Caitlin Anne Lever (born March 12, 1985) is an American-Canadian softball outfielder.

Early life
Lever was born in Morristown, New Jersey, when her father Don Lever played for the New Jersey Devils of the National Hockey League (NHL). Due to her birth in the US, Lever is a dual citizen of the United States and Canada. In her youth, she played ice hockey.
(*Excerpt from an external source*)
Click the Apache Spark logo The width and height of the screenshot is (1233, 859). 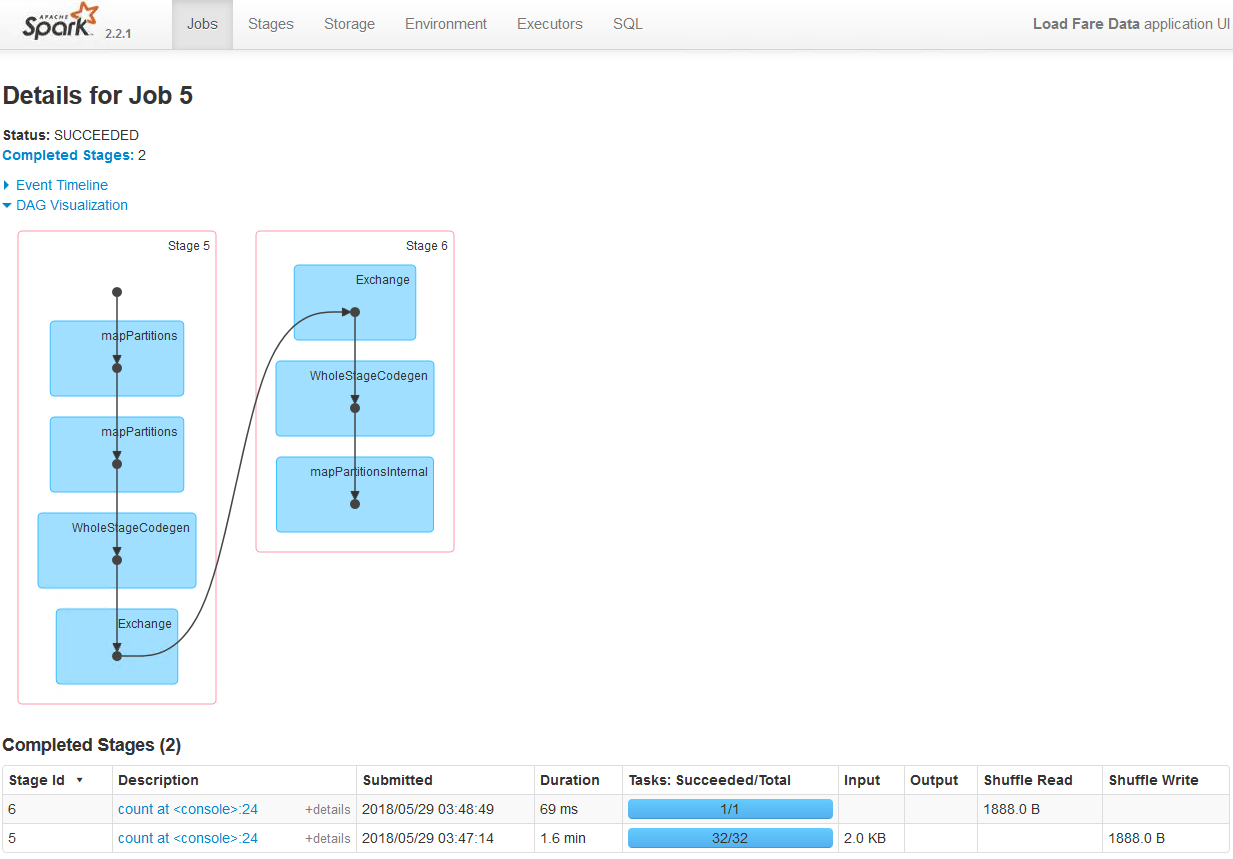pos(62,24)
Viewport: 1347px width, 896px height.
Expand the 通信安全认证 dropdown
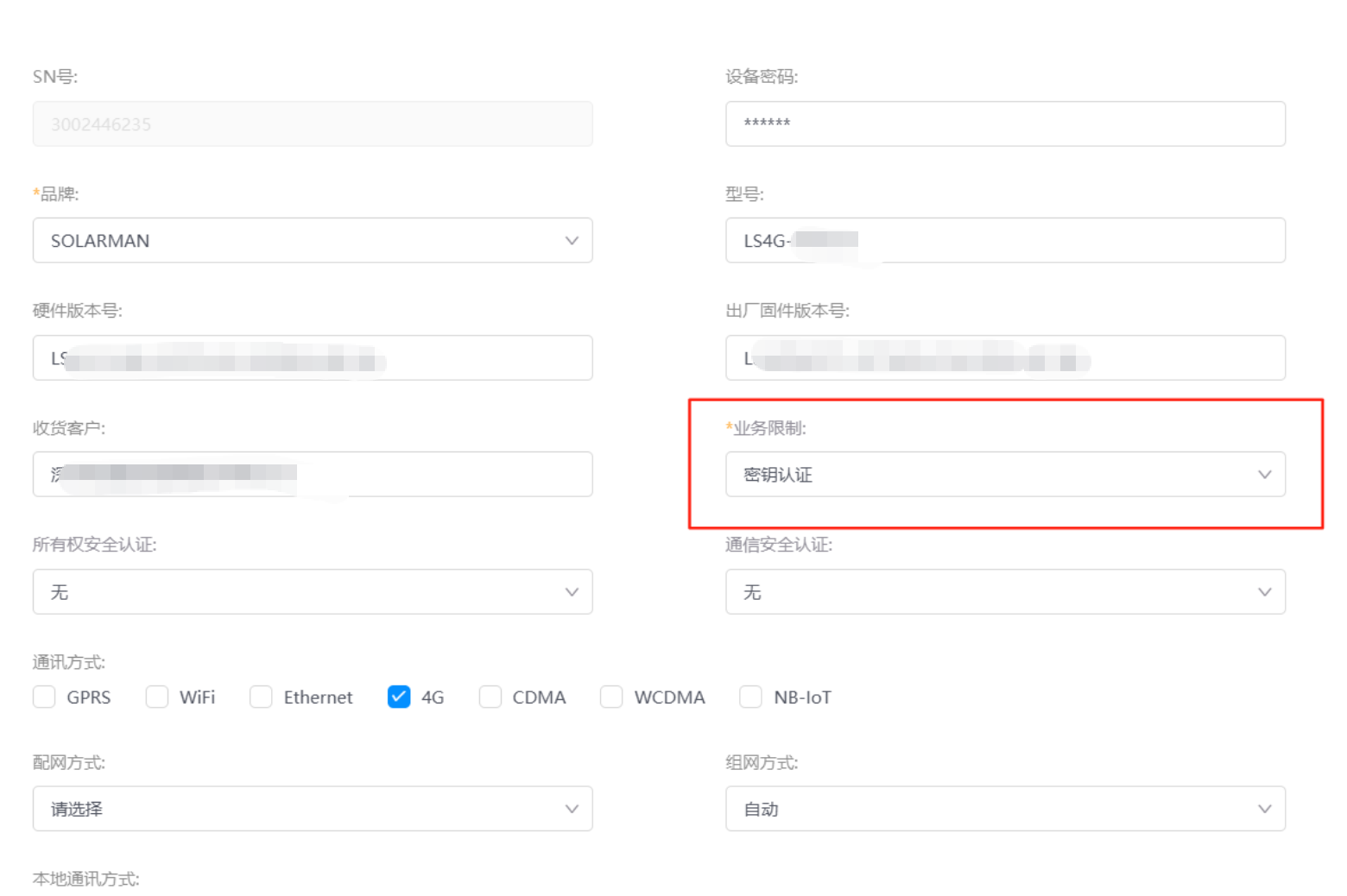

She graduated from the Georgia Institute of Technology in 2007. In her final year playing for the Georgia Tech Yellow Jackets softball team, she set team records for hits and on-base percentage.

Career
She played for Canada at the 2008 Summer Olympics.

From 2008 to 2011, Lever played for the Chicago Bandits of National Pro Fastpitch.

Personal
She currently resides in Buffalo, New York.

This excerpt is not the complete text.